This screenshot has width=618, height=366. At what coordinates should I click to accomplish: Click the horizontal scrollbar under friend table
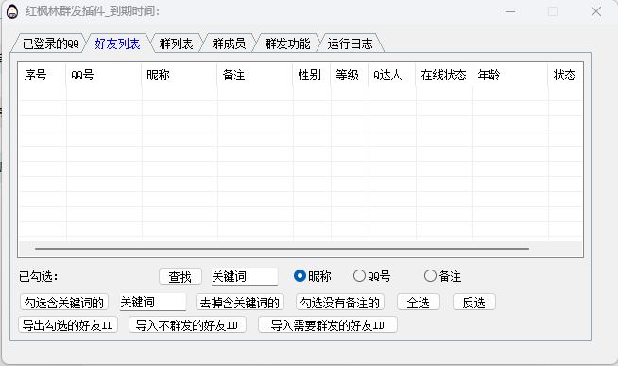[282, 249]
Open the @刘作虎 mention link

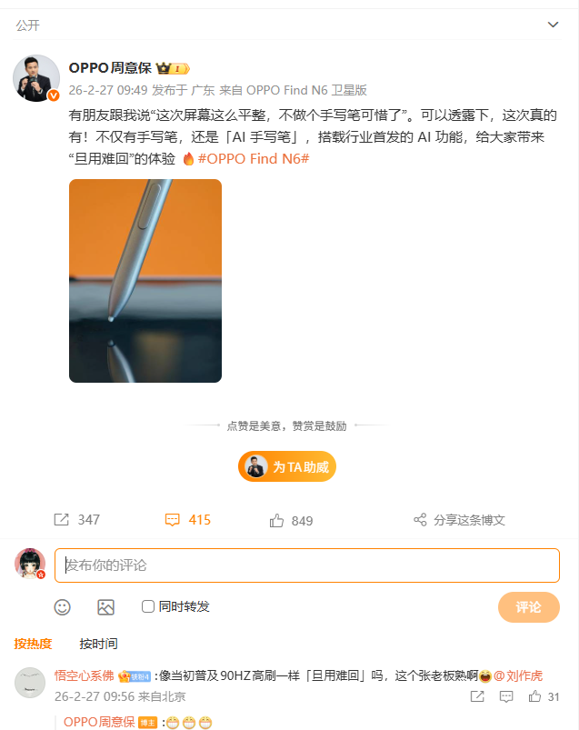pyautogui.click(x=518, y=675)
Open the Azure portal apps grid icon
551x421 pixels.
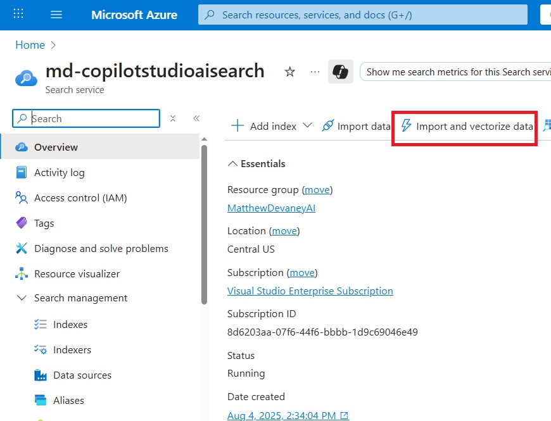click(x=18, y=14)
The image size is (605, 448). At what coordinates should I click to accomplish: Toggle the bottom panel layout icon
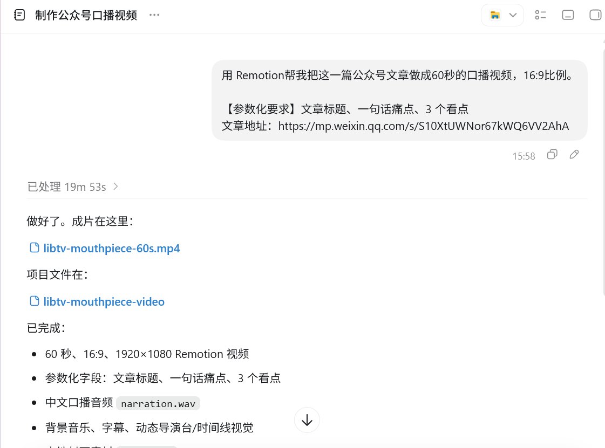click(x=568, y=15)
※
Quote the listing above word for word, every line of it, but leave the pictures out.

Full output »
This screenshot has width=618, height=366. At what coordinates should I click to accomplish: Click the horizontal scrollbar under friend table
[282, 249]
Open the @刘作虎 mention link

pyautogui.click(x=518, y=675)
Open the Azure portal apps grid icon
551x421 pixels.
click(x=18, y=14)
The image size is (605, 448). At what coordinates should I click to accomplish: Toggle the bottom panel layout icon
click(x=568, y=15)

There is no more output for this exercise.